### WHAT YOU ARE ASKED TO DO
Lay out the records from the line containing "How do I perform: Click the Zelle, Online" through the end of the records, both ends included, as a Markdown table with a Row column numbering each line and a Line column holding its text. Skip any blank lines.

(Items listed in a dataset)
>>>

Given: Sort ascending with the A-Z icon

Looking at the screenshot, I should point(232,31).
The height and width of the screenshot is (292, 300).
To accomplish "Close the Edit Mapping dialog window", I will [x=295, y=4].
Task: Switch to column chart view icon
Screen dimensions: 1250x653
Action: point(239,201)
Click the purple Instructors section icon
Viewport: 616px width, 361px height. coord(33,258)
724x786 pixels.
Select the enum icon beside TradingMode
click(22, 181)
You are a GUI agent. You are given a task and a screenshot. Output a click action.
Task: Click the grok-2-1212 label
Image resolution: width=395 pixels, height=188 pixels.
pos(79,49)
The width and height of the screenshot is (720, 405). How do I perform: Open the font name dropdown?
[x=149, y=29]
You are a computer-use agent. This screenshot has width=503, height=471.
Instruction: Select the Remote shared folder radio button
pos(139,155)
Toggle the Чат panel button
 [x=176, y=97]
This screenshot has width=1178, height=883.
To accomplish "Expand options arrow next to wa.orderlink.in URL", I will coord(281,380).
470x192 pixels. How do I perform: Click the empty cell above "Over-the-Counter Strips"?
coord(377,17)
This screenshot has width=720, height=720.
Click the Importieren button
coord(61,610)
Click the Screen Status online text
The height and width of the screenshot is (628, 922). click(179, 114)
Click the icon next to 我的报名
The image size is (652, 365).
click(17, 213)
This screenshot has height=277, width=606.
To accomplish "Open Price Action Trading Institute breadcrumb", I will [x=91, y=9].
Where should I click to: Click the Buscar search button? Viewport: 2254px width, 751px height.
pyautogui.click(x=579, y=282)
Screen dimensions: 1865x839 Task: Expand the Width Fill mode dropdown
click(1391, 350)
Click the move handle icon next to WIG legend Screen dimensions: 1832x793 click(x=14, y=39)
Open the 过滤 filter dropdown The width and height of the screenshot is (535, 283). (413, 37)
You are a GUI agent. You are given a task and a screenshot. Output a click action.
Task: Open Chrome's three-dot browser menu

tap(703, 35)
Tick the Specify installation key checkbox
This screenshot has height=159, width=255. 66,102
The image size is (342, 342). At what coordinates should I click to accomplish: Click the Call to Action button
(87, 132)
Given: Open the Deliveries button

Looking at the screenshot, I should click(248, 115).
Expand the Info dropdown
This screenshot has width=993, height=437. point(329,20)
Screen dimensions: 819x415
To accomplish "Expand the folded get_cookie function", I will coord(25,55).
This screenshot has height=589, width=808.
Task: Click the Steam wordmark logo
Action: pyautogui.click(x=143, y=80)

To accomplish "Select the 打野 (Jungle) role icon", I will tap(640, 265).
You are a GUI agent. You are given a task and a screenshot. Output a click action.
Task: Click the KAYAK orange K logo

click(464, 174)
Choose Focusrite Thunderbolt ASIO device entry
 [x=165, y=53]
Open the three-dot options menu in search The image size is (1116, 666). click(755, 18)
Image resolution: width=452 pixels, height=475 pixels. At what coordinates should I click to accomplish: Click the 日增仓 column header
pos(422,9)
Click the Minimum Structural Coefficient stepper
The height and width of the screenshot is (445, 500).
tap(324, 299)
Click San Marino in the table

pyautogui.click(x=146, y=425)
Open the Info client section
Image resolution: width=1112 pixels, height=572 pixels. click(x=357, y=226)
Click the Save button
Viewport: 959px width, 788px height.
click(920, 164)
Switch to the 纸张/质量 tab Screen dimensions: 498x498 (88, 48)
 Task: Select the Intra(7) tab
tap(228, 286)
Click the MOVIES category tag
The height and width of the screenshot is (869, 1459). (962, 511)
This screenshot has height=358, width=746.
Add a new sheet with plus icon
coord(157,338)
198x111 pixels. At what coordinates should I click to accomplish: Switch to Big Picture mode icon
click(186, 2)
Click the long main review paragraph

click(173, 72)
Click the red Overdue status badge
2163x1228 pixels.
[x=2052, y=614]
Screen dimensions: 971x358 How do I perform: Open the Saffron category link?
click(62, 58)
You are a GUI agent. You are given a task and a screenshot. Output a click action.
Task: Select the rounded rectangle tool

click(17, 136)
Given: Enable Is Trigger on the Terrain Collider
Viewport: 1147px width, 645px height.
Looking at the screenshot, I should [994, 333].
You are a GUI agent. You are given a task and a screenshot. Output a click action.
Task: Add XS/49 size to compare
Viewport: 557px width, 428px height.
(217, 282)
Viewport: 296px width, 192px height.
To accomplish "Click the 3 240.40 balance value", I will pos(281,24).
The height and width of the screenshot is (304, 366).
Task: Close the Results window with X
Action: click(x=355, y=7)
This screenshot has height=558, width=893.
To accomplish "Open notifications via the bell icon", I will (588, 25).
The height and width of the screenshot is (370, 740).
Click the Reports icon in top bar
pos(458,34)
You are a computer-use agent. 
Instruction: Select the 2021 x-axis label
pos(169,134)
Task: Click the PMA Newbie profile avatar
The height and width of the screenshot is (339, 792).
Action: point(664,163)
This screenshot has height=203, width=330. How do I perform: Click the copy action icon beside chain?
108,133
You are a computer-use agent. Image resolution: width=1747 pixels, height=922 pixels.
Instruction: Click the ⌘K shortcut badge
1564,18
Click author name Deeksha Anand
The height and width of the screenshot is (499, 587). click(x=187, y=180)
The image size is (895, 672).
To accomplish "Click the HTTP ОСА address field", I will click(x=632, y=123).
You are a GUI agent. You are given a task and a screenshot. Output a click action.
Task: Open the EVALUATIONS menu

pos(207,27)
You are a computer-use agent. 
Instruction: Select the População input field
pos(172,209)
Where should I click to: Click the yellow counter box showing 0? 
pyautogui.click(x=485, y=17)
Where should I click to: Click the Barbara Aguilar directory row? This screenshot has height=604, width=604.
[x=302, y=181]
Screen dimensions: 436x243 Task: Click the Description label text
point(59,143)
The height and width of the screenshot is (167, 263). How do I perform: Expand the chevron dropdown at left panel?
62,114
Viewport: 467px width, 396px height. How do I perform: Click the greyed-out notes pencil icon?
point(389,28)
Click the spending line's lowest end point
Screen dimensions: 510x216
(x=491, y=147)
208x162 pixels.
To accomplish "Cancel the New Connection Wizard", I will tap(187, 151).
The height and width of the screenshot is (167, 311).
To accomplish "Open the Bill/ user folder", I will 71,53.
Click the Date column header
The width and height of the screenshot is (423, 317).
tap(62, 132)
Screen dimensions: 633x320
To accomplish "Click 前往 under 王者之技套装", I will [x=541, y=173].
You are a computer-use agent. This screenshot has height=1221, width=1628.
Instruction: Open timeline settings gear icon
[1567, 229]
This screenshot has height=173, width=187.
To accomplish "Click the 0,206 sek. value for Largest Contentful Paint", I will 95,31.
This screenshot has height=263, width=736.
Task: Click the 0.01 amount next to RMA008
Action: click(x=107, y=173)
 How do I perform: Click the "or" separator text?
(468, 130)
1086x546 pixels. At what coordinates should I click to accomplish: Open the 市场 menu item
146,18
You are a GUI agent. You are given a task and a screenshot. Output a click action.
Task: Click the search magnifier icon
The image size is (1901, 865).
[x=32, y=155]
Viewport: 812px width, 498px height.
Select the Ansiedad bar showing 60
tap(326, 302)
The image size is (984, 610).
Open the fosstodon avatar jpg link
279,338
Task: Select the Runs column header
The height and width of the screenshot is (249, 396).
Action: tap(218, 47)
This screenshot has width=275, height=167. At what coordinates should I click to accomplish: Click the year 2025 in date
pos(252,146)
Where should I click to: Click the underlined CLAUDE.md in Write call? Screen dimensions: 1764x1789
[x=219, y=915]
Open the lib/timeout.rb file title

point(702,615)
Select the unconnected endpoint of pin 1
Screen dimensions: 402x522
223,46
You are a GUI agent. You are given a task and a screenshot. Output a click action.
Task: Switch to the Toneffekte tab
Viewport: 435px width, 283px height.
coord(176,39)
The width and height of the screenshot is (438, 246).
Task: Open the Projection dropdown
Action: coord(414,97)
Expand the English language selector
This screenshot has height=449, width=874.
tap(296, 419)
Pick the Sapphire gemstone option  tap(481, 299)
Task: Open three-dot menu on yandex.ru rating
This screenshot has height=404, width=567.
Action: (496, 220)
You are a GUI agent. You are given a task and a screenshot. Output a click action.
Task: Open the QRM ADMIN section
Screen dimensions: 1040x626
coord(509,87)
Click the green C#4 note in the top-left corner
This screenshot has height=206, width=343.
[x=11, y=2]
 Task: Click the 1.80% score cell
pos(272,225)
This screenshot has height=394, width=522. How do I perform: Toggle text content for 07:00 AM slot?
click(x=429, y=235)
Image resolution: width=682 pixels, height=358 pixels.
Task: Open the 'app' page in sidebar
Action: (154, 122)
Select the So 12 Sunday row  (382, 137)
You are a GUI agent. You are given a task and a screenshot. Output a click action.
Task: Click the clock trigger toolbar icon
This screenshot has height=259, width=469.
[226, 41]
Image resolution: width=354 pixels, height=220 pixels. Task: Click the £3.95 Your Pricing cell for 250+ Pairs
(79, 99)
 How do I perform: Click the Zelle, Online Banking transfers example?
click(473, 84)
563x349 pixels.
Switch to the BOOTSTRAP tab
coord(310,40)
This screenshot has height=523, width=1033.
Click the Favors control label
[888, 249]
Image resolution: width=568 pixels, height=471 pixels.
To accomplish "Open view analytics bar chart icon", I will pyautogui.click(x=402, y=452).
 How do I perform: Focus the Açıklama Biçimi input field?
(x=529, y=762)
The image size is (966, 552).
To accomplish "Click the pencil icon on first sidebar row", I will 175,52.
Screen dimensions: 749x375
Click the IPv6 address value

<<<

### CORRECT RESPONSE
| Row | Line |
|---|---|
| 1 |  How do I perform: Click the Zelle, Online Banking transfers example? |
| 2 | click(473, 84) |
| 3 | 563x349 pixels. |
| 4 | Switch to the BOOTSTRAP tab |
| 5 | coord(310,40) |
| 6 | This screenshot has height=523, width=1033. |
| 7 | Click the Favors control label |
| 8 | [888, 249] |
| 9 | Image resolution: width=568 pixels, height=471 pixels. |
| 10 | To accomplish "Open view analytics bar chart icon", I will pyautogui.click(x=402, y=452). |
| 11 |  How do I perform: Focus the Açıklama Biçimi input field? |
| 12 | (x=529, y=762) |
| 13 | The image size is (966, 552). |
| 14 | To accomplish "Click the pencil icon on first sidebar row", I will 175,52. |
| 15 | Screen dimensions: 749x375 |
| 16 | Click the IPv6 address value |